Anyhow, we went on to see many beautiful oil paintings, watercolors, photography, pastels, sculpture, acrylics, pottery, metalwork and crafts. Most were way out of our price range, and many had signs forbidding the taking of pictures. But we did buy some very refreshing all-natural frozen lemonade!

8.13.11 ~ Mystic, Connecticut
8.13.11 ~ Mystic, Connecticut

On March 6, 2000, there was a fire at the shops on 18-22 West Main Street in Mystic which burned them to the ground. Every plan proposed to rebuild the site has been rejected for one reason or another and it remains as the fire left it. A wall was erected to hide the empty spot, but there are some holes cut out of it for people to look through. For the festival, the wall has been decorated with children’s art.

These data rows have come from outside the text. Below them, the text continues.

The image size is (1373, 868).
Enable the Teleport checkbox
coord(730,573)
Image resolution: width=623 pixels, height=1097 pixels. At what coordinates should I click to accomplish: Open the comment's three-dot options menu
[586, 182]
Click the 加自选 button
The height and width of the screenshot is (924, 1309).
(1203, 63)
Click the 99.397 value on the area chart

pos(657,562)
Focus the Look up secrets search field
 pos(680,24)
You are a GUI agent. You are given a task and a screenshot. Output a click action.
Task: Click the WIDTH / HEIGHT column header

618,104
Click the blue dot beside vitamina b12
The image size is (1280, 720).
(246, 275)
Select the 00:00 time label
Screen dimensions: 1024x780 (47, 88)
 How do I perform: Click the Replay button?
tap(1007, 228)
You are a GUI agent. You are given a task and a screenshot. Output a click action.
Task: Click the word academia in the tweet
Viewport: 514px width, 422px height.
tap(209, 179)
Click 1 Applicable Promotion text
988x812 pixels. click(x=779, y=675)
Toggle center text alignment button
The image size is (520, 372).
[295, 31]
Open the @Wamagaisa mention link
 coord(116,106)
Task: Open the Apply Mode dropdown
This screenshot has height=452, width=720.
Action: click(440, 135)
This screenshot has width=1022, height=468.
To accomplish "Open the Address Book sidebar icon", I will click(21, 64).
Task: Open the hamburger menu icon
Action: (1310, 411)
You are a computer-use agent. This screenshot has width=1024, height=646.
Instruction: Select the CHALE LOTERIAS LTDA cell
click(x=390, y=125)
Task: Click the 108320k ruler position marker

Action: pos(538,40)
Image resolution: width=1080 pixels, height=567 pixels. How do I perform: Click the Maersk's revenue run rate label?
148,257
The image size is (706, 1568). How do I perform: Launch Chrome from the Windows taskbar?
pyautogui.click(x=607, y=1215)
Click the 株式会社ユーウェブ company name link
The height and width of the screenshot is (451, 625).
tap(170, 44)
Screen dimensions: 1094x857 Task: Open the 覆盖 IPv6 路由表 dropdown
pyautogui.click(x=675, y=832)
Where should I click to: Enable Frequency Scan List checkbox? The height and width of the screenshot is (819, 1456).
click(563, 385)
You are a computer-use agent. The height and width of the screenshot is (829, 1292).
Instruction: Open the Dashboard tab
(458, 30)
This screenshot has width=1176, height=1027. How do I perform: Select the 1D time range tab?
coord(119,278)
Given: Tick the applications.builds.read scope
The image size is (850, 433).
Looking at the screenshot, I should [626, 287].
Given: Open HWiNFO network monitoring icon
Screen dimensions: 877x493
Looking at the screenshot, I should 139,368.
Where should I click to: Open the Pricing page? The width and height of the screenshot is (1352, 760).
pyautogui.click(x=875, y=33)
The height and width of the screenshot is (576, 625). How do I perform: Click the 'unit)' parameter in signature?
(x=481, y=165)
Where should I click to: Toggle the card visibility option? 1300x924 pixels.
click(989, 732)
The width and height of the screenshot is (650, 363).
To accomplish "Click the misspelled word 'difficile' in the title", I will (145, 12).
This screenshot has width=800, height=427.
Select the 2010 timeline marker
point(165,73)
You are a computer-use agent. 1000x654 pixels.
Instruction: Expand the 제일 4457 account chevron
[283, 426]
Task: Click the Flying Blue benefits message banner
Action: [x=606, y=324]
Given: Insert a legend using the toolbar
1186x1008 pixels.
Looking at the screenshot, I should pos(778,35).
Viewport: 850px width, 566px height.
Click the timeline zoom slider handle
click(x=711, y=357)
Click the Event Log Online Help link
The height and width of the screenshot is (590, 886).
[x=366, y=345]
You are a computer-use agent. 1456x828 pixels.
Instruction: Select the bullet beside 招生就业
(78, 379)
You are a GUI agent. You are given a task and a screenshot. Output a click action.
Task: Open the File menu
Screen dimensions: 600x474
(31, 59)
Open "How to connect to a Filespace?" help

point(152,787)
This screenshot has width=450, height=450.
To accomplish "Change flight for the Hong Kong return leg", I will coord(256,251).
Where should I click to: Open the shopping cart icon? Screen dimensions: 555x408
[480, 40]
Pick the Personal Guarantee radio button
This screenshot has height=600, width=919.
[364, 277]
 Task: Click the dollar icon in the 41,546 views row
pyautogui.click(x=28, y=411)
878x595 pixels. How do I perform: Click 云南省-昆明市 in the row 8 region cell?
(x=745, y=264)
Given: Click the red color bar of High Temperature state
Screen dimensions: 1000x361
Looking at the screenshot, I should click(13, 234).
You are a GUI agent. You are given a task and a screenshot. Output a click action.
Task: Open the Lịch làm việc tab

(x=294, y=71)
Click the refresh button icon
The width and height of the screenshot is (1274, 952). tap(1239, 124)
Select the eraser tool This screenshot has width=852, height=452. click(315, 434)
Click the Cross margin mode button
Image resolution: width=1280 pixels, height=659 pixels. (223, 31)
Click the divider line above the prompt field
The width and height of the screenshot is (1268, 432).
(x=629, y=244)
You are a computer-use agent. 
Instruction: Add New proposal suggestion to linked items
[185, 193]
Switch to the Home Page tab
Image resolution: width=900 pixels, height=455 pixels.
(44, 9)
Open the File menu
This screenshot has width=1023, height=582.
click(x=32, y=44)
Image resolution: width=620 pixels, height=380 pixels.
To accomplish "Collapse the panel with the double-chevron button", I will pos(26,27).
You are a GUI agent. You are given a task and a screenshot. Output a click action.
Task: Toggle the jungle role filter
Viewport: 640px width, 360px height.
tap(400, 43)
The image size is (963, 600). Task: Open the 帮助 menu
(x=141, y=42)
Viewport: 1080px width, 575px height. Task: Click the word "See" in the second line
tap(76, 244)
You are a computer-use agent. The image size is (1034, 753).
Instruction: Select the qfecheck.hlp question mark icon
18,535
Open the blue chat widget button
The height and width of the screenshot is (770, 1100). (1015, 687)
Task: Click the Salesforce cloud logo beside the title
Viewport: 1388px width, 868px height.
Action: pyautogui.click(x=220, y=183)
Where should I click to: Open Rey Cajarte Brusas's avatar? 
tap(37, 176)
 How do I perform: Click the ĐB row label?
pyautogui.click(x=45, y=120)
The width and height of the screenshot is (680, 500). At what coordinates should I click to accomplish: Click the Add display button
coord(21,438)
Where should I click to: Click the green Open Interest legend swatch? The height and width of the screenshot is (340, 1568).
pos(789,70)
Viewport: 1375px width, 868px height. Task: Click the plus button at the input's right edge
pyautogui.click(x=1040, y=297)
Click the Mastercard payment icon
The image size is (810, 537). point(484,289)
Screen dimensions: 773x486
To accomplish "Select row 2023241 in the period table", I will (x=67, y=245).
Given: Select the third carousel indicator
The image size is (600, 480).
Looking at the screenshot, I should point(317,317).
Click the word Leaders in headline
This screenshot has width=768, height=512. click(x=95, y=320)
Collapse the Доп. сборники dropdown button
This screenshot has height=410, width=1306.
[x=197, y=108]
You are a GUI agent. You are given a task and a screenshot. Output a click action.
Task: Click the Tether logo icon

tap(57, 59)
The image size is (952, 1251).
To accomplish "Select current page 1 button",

8.13.11 ~ Mystic, Connecticut
8.13.11 ~ Mystic, Connecticut

Another treat was some lovely music we heard before we found the source. This woman was playing an ancient Chinese stringed instrument, a guzheng.

8.13.11 ~ Mystic, Connecticut
8.13.11 ~ Mystic, Connecticut

We stopped at the local free-range chicken farm on our way home, and at a farmer’s market for tomatoes, eggplant, squash and cherries. I’m looking forward to autumn and apples – I’ve had enough of summer!

Galápagos Islands

Image: National Georaphic
Image: National Geographic

Doesn’t this look like fun?

Last week a travel catalog came in the mail – not sure how we got on their mailing list – a copy of National Geographic Expeditions for 2011. It’s fun to dream and fantasize… And we did find an expedition cruise we thought we’d both enjoy! As Grandmother used to say, with a twinkle in her eye, you never know just which dreams might come true.

Tim has always loved turtles. Before Walt Disney World in Florida had Animal Kingdom, they had a little place called Discovery Island. For our 20th anniversary we visited it and I have fond memories of Tim lying on his stomach photographing the Galápagos turtles interacting with each other. Interacting very slowly, but Tim has infinite patience and he got some great pictures.

Well, National Geographic has an expedition called “Galápagos Family Odyssey.” It seems about our speed, ten slow-paced days exploring and mingling with the wildlife on several of the Galápagos Islands. “Gaze into the old eyes of a giant sea tortoise…” And I’d love to see courtship dance of the indigenous blue-footed boobies!

Galápagos dreams in January…

And speaking of anniversaries…

Happy 8th Anniversary, Nate & Shea!!!